Kaplan Schmitz errichtete in einem von der Möbelfabrik/Schreinerei Johann Böwing (später Bo­cholter Laborbau) auf der Weidenstraße 42 unentgeltlich zur Verfügung gestellten La­gerraum eine Notkirche für die Pfarrei St. Georg, in der auch der neue Pfarrer Aertker am 19. August 1945 eingeführt wurde. Daneben wurden in den Außenbereichen der Pfarrei St. Georg sog. "Seelsorgestellen" eingerichtet. Die Chronik des Pfarrers Aertker im Pfarrarchiv St. Georg berichtet dazu:  "Kaplan Schmitz bemühte sich recht eifrig um den Aufbau der Seelsorge. Als einzige Seelsorgstelle innerhalb der Pfarrgemeinde bestand nur noch die Kapelle in Hemden 5 km von Bocholt entfernt.

Herr Dr. Ingendoh versah dort den Gottesdienst. An den ersten Sonntagen nach dem Zusammenbruch wurde in verschiedenen Bauernhäusern in Lowick und Holtwick Gottesdienst gehalten. Einige Wochen später wurde in einer Halle der Großschreinerei Böwing an der Weidenstraße die Notpfarrkirche errichtet.

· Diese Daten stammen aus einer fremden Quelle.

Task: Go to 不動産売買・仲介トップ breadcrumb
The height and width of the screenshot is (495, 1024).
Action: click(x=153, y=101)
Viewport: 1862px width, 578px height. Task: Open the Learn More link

Dort wurde an den Sonntagen 4mal das hl. Opfer dargebracht. Religionslehrer Hackfurth sorgte für eine Seelsorgstelle im Saale Quartier und Kaplan Schumacher in Liedern in einer alten Schule, die bisher den Nazis als Jugendheim gedient hatte . Die Kapuziner hielten im Keller ihres ausgebrannten Klosters Gottesdienst. Und die Schwestern der Armen Klarissinnen, die zunächst nach der Zerstörung in Bauernhäusern Unterkunft gefunden hatten, bezogen das Haus Efing, wo selbst eine kleine Kapelle errichtet wurde."  

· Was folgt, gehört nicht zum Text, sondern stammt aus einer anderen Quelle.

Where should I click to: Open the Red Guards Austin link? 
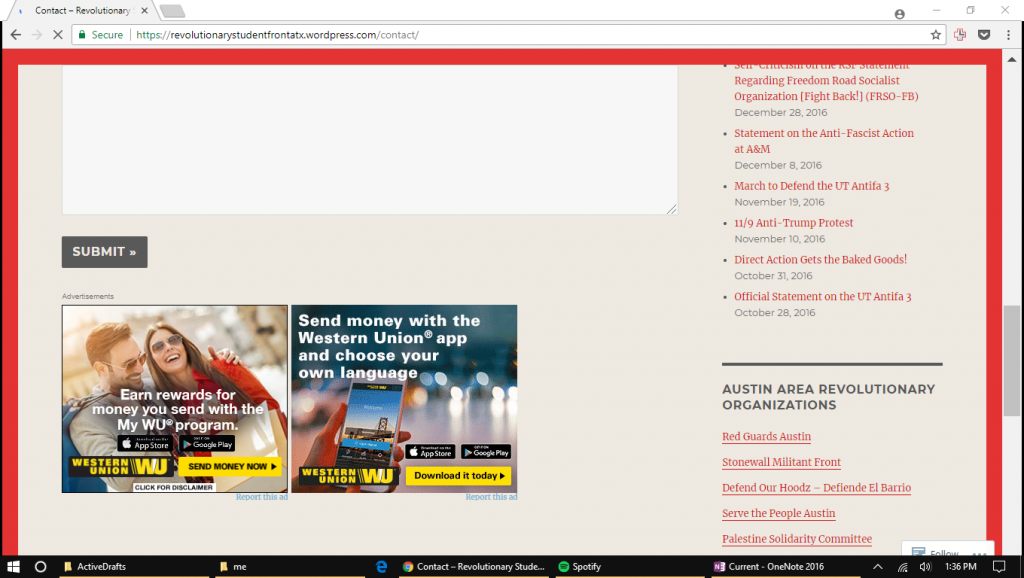pos(766,437)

Die Notpfarrkirche in der Schreinerei Böwing wurde Ende Oktober 1945 als Ort des Gottesdienstes von St. Georg in die Turn­halle des erhal­te­nen St.-Georg-Gymnasiums verlegt, wo am 11.11.1945 wieder Gottesdienst ge­halten werden konnte. Von dort kam sie am 19. Mai 1946 in die Aula des Gymnasiums, wo sie bis Dezember 1950 blieb. Am Heiligen Abend 1950 feierte die Gemeinde dann die erste Heilige Messe in der wieder aufgebauten St.-Georg-Kirche.  Die Notkirche in der Schreinerei Böwing wurde auch nach dem Wiederauszug der Pfarr­gemeinde St. Georg von Katholiken im Westen der Stadt bis 1950 für Gottesdienste mit Priestern von St. Georg genutzt.  

Quelle:

Ursula Rüter, Auszug aus der Aertker-Chronik 1945-1963, im Pfarrarchiv St. Georg Bocholt ,  S.4 f.
Mdl. Auskünfte v. Ludwig und Silvia Schmeing, Bocholt, Juni 2008, sowie Ursula Rüter und Wilhelm Schmeinck, Bocholt, Juli 2009.
Hans-D. Oppel, Text zum Foto des Monats Juli 2009, Stadtarchiv Bocholt 2009.